Industry Leaders Call for Immediate Passage of Key Policies To Create Jobs and Maintain American Competitiveness

WASHINGTON--(BUSINESS WIRE)--Today, top executives in the renewable energy sector gathered to applaud 2009’s strong renewable energy development but emphasized the need for Congress to swiftly enact key policies to continue accelerated growth across the entire sector in order to add jobs and boost economic growth in 2010.

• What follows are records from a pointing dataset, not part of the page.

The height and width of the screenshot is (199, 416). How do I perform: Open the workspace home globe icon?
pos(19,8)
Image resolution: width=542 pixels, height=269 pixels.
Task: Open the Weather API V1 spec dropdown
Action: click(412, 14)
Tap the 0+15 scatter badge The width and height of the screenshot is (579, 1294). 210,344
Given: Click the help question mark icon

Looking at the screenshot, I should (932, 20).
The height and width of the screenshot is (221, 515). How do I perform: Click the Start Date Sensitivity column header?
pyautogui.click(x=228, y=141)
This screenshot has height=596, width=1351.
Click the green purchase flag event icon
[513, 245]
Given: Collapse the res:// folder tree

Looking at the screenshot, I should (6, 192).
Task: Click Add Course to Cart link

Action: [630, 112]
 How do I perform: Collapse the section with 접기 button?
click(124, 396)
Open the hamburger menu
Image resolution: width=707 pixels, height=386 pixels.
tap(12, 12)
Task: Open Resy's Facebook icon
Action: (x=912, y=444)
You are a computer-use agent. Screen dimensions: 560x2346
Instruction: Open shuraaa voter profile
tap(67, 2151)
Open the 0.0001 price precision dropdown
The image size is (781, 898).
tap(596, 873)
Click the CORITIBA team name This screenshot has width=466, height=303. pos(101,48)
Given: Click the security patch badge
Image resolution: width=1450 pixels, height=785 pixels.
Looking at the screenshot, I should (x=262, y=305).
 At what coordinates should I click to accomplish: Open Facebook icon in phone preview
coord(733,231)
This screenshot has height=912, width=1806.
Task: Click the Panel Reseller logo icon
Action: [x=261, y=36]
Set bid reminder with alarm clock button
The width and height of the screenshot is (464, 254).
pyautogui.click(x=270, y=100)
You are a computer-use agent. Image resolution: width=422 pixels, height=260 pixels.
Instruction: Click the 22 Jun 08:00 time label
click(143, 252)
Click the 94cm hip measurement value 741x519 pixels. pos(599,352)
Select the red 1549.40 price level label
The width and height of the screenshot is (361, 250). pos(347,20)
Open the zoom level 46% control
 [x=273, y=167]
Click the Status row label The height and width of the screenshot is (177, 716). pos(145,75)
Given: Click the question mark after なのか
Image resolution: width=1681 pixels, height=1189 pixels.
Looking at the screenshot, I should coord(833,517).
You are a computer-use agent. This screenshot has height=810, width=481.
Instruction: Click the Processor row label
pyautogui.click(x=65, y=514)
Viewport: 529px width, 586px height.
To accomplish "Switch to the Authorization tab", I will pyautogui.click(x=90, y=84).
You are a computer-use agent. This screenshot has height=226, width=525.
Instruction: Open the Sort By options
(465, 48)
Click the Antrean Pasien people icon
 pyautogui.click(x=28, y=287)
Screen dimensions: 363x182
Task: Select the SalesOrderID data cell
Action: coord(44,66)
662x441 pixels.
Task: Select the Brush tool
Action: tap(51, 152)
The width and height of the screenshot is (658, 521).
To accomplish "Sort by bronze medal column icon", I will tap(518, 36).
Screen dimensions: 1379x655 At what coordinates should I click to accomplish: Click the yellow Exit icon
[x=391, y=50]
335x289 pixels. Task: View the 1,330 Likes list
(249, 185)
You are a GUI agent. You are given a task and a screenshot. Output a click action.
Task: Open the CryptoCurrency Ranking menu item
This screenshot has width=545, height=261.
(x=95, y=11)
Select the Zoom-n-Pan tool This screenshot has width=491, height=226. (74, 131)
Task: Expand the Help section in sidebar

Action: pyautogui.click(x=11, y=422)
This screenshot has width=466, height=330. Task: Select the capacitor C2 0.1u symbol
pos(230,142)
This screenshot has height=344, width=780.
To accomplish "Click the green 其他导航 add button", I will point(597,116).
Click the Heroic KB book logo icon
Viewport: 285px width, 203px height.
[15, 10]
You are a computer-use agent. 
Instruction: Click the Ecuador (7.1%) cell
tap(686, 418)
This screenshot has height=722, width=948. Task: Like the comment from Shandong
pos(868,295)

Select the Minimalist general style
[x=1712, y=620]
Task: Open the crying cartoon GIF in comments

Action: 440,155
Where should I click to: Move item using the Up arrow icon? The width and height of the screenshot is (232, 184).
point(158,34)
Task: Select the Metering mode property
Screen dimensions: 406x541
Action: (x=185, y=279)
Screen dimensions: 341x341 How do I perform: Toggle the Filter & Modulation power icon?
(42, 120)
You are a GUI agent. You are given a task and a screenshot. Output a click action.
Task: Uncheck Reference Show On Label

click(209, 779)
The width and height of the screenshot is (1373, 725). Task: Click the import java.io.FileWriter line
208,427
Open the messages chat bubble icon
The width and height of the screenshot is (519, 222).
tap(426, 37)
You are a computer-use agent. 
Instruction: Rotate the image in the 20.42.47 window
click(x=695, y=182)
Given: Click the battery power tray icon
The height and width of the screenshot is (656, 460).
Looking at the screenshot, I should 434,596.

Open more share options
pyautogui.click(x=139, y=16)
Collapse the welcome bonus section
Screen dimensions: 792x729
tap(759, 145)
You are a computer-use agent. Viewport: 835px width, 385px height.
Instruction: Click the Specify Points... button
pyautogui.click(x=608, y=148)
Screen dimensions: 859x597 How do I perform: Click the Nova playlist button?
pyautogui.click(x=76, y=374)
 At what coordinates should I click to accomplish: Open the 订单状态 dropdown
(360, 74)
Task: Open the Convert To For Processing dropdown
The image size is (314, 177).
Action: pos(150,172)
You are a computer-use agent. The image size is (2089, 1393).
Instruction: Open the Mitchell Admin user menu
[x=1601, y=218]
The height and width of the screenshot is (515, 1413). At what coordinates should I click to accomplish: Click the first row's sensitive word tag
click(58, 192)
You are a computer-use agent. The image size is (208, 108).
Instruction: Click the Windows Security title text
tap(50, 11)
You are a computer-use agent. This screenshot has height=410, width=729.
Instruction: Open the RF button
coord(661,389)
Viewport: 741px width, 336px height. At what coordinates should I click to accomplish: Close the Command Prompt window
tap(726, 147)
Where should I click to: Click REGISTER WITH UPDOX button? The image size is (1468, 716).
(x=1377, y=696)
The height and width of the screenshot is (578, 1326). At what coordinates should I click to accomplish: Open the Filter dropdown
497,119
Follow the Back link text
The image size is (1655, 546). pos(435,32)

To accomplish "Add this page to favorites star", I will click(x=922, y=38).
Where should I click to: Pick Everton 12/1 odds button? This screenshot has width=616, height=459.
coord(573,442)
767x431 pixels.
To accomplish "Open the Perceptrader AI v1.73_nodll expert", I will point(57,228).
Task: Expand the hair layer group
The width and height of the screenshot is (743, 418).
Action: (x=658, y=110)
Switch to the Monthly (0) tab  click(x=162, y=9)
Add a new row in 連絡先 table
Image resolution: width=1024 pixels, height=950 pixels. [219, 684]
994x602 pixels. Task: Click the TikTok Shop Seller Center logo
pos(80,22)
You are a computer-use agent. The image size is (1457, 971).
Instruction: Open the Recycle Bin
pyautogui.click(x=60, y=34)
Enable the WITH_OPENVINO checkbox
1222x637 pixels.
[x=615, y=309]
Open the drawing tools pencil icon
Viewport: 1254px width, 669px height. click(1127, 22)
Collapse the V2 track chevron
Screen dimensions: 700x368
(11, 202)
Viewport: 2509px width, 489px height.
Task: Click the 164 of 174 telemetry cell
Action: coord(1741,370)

“Policy matters in tapping hydropower’s tremendous growth potential in every state, which will lead to the creation of well-paying, family-supporting jobs”
.Executives stressed that if these policies are not enacted, the renewable energy sector could face a downturn in investment and jobs in 2010. Participants in today’s press conference represented the full scope of the renewables sector, including Denise Bode, CEO, American Wind Energy Association (AWEA); Linda Church Ciocci, Executive Director, National Hydropower Association (NHA); Robert Cleaves, President and CEO, Biomass Power Association (BPA); Karl Gawell, Executive Director of the Geothermal Energy Association (GEA); and Rhone Resch, President and CEO, Solar Energy Industries Association (SEIA).

The renewable energy leaders called for Congress to pass a strong national renewable energy standard (RES) with clear near- and long-term goals, along with expansion and extension of credit incentives, and comprehensive legislation. These policies will maintain American competitiveness and attract tens of billions of dollars of investment in clean energy production and manufacturing facilities. A major new study conducted by Navigant Consulting, Inc. reveals that a 25% by 2025 national RES would result in 274,000 more renewable energy jobs than a no-national RES policy scenario.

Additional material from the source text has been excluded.